» FRAGMENTO PROPORCIONADO:
Tuve la suerte de compartir dos cursos con Marta, compañera y amiga, ejemplo de vocación y entrega absoluta a la enseñanza. Unas pinceladas de las muchas conversaciones compartidas, plasmo aquí, aunque merece infinito reconocimiento, el que jamás persiguió, el que injustamente de forma oficial le fue negado.
La vida le había conducido por derroteros muy dispares. La vocación por la enseñanza jamás le había abandonado, aunque durante unos años se encontró fuera de España: la vida, el amor. Lejos de su venerada rutina.
Se sorprendió desvinculada de las aulas e insertada en las labores de señora, dirigiendo la mansión, el séquito de sirvientes, organizando eventos en las alturas de la diplomacia, donde se movía su marido.
El vértigo de su novedosa existencia la sorprendió en cuanto la pasión amorosa hubo comenzado a debilitarse en él. Muchas, demasiadas horas rellenadas con el silencio, la ausencia del diplomático, su esposo. Sin alumnado, sin compañeros de profesión cercanos, sin retos que afrontar en la enseñanza, en medio de una vida que ya sentía impostada. Un poso de nostalgia fue cubriendo cada día, tan solo la menguada presencia de Robert, su marido, calmaba su desazón.

» MATERIAL PROPORCIONADO:

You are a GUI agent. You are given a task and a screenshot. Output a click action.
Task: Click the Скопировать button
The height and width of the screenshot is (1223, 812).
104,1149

» INSTRUCCIONES DE TRABAJO:
• a. Responde a estas preguntas según el fragmento sobre Marta:
(i) ¿Cuántos cursos compartió con Marta quien escribe?
(ii) ¿En qué ámbito se movía el marido de Marta?
(iii) ¿Cómo se llamaba su marido?
• b. Continúa, por favor, el relato sobre Marta a partir de la última frase.

» RESPUESTAS DADAS:
• a.
(i) Dos.
(ii) En las alturas de la diplomacia.
(iii) Robert.

• b.
Le parecía injusto cargarle con más preocupaciones, un asunto menor; ya habría tiempo de compartirlo. Durante la acuciante espera del momento idóneo, la solución llegó: embarazo no programado. La emoción irrumpió en ella; lejos del protocolo que encorsetaba su vida, se lo comunicó a Robert al llegar a casa, en presencia de varios miembros del servicio.
Aquella expresión, aquella mirada reprobatoria, aquel mutismo tan elocuente, paralizó de cuajo, por primera vez, la desbordante alegría de la futura madre. Nada dijo, se dirigió a su habitación, la vista hundida en la incomprensión, pero con la firme decisión de que transitaría acompañada o sola por el camino abierto de par en par.
Se desmoronaba como torre de naipes el mundo al que le había guiado el amor. Ahora, desde sus entrañas, le brotaba una fuerza que la empujaba sin titubeos, una luz cada vez más intensa que le mostraba la ruta a seguir. No he nacido para ser señora ociosa-dependiente-acomodada-complaciente-mujer objeto...
Jamás verbalizó Robert lo que realmente sentía por el hijo que se gestaba, se limitó a agasajar a la madre materialmente, sin oficializar en su entorno la noticia.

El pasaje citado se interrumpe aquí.